The records Start Marker
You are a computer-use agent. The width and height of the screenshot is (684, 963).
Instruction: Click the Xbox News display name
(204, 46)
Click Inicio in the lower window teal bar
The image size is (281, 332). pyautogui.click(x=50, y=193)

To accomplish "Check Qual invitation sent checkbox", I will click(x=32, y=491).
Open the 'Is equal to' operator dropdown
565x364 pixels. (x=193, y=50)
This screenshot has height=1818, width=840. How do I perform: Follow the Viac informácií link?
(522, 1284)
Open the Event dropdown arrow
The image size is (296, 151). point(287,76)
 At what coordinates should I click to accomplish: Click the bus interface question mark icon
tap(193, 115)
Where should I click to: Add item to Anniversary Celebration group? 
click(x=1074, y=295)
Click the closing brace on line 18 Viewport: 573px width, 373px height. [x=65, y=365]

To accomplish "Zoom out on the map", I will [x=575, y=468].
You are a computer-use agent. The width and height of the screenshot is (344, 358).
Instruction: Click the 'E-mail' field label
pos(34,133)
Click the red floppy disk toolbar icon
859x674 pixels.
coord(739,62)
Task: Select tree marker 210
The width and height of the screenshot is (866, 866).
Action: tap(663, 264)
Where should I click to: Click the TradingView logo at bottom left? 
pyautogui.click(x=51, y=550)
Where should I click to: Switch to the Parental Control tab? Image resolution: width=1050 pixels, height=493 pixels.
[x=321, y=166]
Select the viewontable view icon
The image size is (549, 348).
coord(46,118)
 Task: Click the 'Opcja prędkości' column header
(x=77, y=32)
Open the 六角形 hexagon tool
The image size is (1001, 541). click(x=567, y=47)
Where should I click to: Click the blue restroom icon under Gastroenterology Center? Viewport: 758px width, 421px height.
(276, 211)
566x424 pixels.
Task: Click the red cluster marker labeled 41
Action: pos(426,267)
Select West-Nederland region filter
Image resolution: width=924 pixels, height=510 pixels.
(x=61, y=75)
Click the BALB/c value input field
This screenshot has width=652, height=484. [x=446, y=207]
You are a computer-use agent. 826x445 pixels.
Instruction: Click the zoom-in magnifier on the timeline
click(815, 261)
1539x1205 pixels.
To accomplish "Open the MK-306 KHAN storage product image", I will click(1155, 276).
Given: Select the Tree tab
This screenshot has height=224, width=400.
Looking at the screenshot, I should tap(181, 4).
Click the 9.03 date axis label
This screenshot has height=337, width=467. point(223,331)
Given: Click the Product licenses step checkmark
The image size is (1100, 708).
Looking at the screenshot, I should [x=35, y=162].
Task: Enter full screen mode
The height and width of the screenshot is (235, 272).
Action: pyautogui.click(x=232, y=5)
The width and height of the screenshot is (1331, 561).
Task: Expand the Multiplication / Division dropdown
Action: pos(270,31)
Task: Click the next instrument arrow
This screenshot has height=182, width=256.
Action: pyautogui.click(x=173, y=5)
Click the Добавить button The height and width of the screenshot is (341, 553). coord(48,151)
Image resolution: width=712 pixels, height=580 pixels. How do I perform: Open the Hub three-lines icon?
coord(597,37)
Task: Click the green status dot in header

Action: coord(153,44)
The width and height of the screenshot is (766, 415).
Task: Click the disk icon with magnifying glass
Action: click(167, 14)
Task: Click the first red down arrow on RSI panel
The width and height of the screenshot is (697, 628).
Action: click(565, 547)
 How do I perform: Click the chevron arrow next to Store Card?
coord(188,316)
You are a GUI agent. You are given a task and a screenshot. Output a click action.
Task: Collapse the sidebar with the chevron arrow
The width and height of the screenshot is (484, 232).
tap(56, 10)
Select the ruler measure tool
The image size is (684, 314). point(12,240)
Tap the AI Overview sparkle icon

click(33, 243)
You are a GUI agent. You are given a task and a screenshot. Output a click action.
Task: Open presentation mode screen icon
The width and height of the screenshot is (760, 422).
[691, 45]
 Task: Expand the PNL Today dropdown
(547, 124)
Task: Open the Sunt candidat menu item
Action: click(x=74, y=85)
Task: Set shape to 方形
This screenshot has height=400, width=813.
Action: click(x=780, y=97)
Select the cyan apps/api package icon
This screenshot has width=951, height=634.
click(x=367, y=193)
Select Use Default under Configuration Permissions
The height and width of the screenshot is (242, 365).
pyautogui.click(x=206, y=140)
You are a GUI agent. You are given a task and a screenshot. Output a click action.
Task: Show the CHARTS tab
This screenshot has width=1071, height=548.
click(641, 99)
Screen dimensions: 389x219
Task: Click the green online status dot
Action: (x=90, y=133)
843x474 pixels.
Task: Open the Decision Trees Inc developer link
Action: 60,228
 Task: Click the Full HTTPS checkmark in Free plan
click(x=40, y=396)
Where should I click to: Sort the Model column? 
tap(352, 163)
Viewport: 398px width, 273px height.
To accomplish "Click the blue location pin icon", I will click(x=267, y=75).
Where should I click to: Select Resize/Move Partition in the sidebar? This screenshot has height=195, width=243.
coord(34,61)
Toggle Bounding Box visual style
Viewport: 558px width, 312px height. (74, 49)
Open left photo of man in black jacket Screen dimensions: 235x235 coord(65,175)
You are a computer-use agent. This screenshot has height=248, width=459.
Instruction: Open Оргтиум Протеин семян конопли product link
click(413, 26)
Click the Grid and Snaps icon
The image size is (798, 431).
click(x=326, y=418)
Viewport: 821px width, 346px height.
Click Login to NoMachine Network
The records End Marker
**Task details:**
The records above need to be output again, verbatim.

**Solution below:**
You are a computer-use agent. The width and height of the screenshot is (684, 963).
Instruction: Click the Xbox News display name
(204, 46)
Click Inicio in the lower window teal bar
The image size is (281, 332). pyautogui.click(x=50, y=193)

To accomplish "Check Qual invitation sent checkbox", I will click(x=32, y=491).
Open the 'Is equal to' operator dropdown
565x364 pixels. (x=193, y=50)
This screenshot has height=1818, width=840. How do I perform: Follow the Viac informácií link?
(522, 1284)
Open the Event dropdown arrow
The image size is (296, 151). point(287,76)
 At what coordinates should I click to accomplish: Click the bus interface question mark icon
tap(193, 115)
Where should I click to: Add item to Anniversary Celebration group? 
click(x=1074, y=295)
Click the closing brace on line 18 Viewport: 573px width, 373px height. [x=65, y=365]

To accomplish "Zoom out on the map", I will [x=575, y=468].
You are a computer-use agent. The width and height of the screenshot is (344, 358).
Instruction: Click the 'E-mail' field label
pos(34,133)
Click the red floppy disk toolbar icon
859x674 pixels.
coord(739,62)
Task: Select tree marker 210
The width and height of the screenshot is (866, 866).
Action: tap(663, 264)
Where should I click to: Click the TradingView logo at bottom left? 
pyautogui.click(x=51, y=550)
Where should I click to: Switch to the Parental Control tab? Image resolution: width=1050 pixels, height=493 pixels.
[x=321, y=166]
Select the viewontable view icon
The image size is (549, 348).
coord(46,118)
 Task: Click the 'Opcja prędkości' column header
(x=77, y=32)
Open the 六角形 hexagon tool
The image size is (1001, 541). click(x=567, y=47)
Where should I click to: Click the blue restroom icon under Gastroenterology Center? Viewport: 758px width, 421px height.
(276, 211)
566x424 pixels.
Task: Click the red cluster marker labeled 41
Action: pos(426,267)
Select West-Nederland region filter
Image resolution: width=924 pixels, height=510 pixels.
(x=61, y=75)
Click the BALB/c value input field
This screenshot has width=652, height=484. [x=446, y=207]
You are a computer-use agent. 826x445 pixels.
Instruction: Click the zoom-in magnifier on the timeline
click(815, 261)
1539x1205 pixels.
To accomplish "Open the MK-306 KHAN storage product image", I will click(1155, 276).
Given: Select the Tree tab
This screenshot has height=224, width=400.
Looking at the screenshot, I should tap(181, 4).
Click the 9.03 date axis label
This screenshot has height=337, width=467. point(223,331)
Given: Click the Product licenses step checkmark
The image size is (1100, 708).
Looking at the screenshot, I should [x=35, y=162].
Task: Enter full screen mode
The height and width of the screenshot is (235, 272).
Action: pyautogui.click(x=232, y=5)
The width and height of the screenshot is (1331, 561).
Task: Expand the Multiplication / Division dropdown
Action: pos(270,31)
Task: Click the next instrument arrow
This screenshot has height=182, width=256.
Action: pyautogui.click(x=173, y=5)
Click the Добавить button The height and width of the screenshot is (341, 553). coord(48,151)
Image resolution: width=712 pixels, height=580 pixels. How do I perform: Open the Hub three-lines icon?
coord(597,37)
Task: Click the green status dot in header

Action: coord(153,44)
The width and height of the screenshot is (766, 415).
Task: Click the disk icon with magnifying glass
Action: click(167, 14)
Task: Click the first red down arrow on RSI panel
The width and height of the screenshot is (697, 628).
Action: click(565, 547)
 How do I perform: Click the chevron arrow next to Store Card?
coord(188,316)
You are a GUI agent. You are given a task and a screenshot. Output a click action.
Task: Collapse the sidebar with the chevron arrow
The width and height of the screenshot is (484, 232).
tap(56, 10)
Select the ruler measure tool
The image size is (684, 314). point(12,240)
Tap the AI Overview sparkle icon

click(33, 243)
You are a GUI agent. You are given a task and a screenshot. Output a click action.
Task: Open presentation mode screen icon
The width and height of the screenshot is (760, 422).
[691, 45]
 Task: Expand the PNL Today dropdown
(547, 124)
Task: Open the Sunt candidat menu item
Action: click(x=74, y=85)
Task: Set shape to 方形
This screenshot has height=400, width=813.
Action: click(x=780, y=97)
Select the cyan apps/api package icon
This screenshot has width=951, height=634.
click(x=367, y=193)
Select Use Default under Configuration Permissions
The height and width of the screenshot is (242, 365).
pyautogui.click(x=206, y=140)
You are a GUI agent. You are given a task and a screenshot. Output a click action.
Task: Show the CHARTS tab
This screenshot has width=1071, height=548.
click(641, 99)
Screen dimensions: 389x219
Task: Click the green online status dot
Action: (x=90, y=133)
843x474 pixels.
Task: Open the Decision Trees Inc developer link
Action: 60,228
 Task: Click the Full HTTPS checkmark in Free plan
click(x=40, y=396)
Where should I click to: Sort the Model column? 
tap(352, 163)
Viewport: 398px width, 273px height.
To accomplish "Click the blue location pin icon", I will click(x=267, y=75).
Where should I click to: Select Resize/Move Partition in the sidebar? This screenshot has height=195, width=243.
coord(34,61)
Toggle Bounding Box visual style
Viewport: 558px width, 312px height. (74, 49)
Open left photo of man in black jacket Screen dimensions: 235x235 coord(65,175)
You are a computer-use agent. This screenshot has height=248, width=459.
Instruction: Open Оргтиум Протеин семян конопли product link
click(413, 26)
Click the Grid and Snaps icon
The image size is (798, 431).
click(x=326, y=418)
Viewport: 821px width, 346px height.
Click Login to NoMachine Network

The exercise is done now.